По проулку посыпался топот копыт, и на дворе загомонили, застучали в оконные ставни, и он услышал собственное имя — вестовые из штаба искали его.
— Ну вот и все, — врезал он свой смеющийся взгляд в ее пустые, разоренные глаза. — Живы будем — договорим. А то и доделаем — чего сегодня не успели.
И, поднявшись, сграбастав ремни, непонятно чему улыбаясь, шагнул из сарая под небо и пошел через баз, не оглядываясь.
Он был готов во всякий час принять свою судьбу. Он знал, что в нем самом есть все, чем он может стать в этом мире, и все, что этот мир может сделать с ним завтра, лишь возвращая Леденеву ровно то, что Леденев творил.

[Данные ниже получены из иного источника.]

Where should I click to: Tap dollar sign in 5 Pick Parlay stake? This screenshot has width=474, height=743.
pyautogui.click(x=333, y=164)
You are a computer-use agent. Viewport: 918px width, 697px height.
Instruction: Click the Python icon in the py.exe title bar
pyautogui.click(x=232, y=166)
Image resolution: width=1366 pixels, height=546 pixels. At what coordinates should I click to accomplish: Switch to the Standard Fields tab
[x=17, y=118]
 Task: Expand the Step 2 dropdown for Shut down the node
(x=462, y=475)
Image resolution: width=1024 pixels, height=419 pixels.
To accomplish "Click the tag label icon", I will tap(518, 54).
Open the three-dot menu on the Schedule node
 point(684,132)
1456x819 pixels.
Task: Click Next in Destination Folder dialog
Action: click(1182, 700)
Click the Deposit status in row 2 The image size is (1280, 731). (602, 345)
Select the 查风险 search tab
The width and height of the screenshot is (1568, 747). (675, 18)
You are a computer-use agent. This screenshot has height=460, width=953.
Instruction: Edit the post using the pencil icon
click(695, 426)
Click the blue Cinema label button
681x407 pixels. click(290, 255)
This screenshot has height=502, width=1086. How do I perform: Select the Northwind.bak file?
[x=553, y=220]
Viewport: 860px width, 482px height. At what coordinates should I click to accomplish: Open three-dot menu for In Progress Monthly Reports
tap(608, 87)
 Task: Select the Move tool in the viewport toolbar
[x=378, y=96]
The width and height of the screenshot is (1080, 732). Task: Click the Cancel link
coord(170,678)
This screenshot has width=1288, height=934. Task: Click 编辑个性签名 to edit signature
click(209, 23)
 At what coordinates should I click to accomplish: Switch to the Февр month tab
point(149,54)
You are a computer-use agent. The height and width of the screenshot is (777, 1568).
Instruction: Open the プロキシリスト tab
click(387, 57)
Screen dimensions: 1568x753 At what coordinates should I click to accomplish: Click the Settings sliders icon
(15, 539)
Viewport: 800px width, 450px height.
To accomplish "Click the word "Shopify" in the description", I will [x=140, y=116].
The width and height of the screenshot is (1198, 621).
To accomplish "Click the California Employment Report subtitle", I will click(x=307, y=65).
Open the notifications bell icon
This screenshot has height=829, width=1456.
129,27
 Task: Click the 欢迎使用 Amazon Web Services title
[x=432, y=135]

Он знал, что не силах создать даже единственного волоса на голове и ногтя на мизинце и что всю свою жизнь только рушил живую человеческую плоть, считая себя вправе переделывать людей по собственному представлению о справедливости, железом переделывая каждого живого в мертвого и никогда наоборот.
Он не изверился, что воевать — его единственный, с рождения заложенный в нем смысл. Он понимал, что поутру, еще до света опять подымет свою лаву и станет виной еще многих смертей, но все же еще верил, что однажды сможет стать причиной чьей-то жизни, вернее защитой, покровом ее, — что даже убивающей рукой его однажды будет двигать не сила непризнания чьего-то права жить, а сила его ненависти к тем, кто отбирает человеческую жизнь. Он будто начал понимать, что при его предназначении такая ненависть и есть любовь — и без нее он все равно что уже мертв.
LXVIII
Давил ветер с моря. Кипящая прорва ломила в гранитную дамбу, подымалась стеною и рушилась, откатывала и взметалась снова, с безнадежным, но и бесконечным упорством.